The Cayce-based utility has also given tens of thousands of dollars to legislative caucus groups, and it spends around $200,000 a year to lobby the General Assembly, with a crew of eight lobbyists to monitor legislation and advance its message.

“They make them because they’re basically trying to gain access,” said Frank Knapp, president and chief executive of the S.C. Small Business Chamber of Commerce, which has called for a ban on utility contributions. “They’re just not after good government. They’re looking for some return on their investment.”

 

Broad reach

The lawmakers who took donations from SCANA come from both sides of the political aisle and from all corners of the state. Some sit on standing committees that regulate utilities, but others are typically disconnected from the day-to-day policymaking that affects power companies.

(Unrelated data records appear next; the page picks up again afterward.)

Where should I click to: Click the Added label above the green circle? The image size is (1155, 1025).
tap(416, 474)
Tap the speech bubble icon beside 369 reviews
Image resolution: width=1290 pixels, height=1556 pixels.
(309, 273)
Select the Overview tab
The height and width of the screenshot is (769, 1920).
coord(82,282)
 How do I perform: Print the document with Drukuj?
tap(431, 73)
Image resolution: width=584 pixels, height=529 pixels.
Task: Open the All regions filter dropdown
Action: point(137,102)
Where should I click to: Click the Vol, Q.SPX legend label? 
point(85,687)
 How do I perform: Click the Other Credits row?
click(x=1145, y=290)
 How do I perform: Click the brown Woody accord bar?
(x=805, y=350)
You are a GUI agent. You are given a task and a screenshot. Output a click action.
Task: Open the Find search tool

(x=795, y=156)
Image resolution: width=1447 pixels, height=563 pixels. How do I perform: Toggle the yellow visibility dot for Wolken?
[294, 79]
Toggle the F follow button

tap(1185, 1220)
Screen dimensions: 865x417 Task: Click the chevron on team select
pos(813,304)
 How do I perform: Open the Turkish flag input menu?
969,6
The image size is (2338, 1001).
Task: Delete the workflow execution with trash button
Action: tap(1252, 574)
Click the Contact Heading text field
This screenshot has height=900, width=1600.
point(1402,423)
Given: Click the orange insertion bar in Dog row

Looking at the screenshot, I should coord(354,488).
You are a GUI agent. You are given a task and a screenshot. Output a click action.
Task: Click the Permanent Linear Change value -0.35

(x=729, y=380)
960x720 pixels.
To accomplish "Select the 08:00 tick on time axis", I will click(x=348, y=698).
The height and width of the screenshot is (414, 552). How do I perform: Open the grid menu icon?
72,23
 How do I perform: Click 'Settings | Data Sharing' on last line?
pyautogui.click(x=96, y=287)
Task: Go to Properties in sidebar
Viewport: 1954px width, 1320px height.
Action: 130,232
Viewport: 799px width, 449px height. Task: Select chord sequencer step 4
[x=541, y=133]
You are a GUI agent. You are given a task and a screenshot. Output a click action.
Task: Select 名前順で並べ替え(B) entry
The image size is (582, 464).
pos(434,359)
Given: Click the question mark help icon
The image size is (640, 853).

Political observers say it’s little surprise that nearly all of them received funds from SCANA.

Utilities in the heavily regulated business of making and delivering electricity are among the biggest spenders in South Carolina politics, pouring hundreds of thousands of dollars a year into lobbying efforts.

Last year, for instance, power companies made up three of the top 10 lobbying spenders in Columbia, state records show.

Aside from SCANA, they included the Electric Cooperatives of South Carolina, a trade group representing 20 small power providers known as “co-ops” across the state that helped lobby for legislation that helped finance the reactors.

Another is Duke Energy, the state’s biggest energy provider. The Charlotte-based giant, which was once courted unsuccessfully as a partner in the V.C. Summer project, dropped a separate plan to build nuclear reactors in Cherokee County last month.

The extent of the industry’s spending has come under closer scrutiny, however, as the General Assembly begins to unpack the policies and processes that advanced the now-scuttled nuclear investment and what pushed it off track.

SCANA and its partner, state-owned power company Santee Cooper, canceled the project after lead contractor Westinghouse Electric filed for bankruptcy protection, wiping out its promises for a fixed cost after years of delays and cost overruns. The utilities said their analysis found that the two reactors being built in Fairfield County would cost at least $21 billion in all, nearly double initial estimates.

Lawmakers including House Speaker Jay Lucas have said the Legislature played a role in helping get the project off the ground.

Fearing the prospect of coming power shortages, legislators fast-tracked the Base Load Review Act in 2007, a law that broke tradition and allowed private utilities — SCE&G in this instance — to bill customers for power plants before they’re completed. The proposal was meant to save ratepayers money by cutting down on long-term financing costs. But it also put more of the risk of construction on customers rather than investors.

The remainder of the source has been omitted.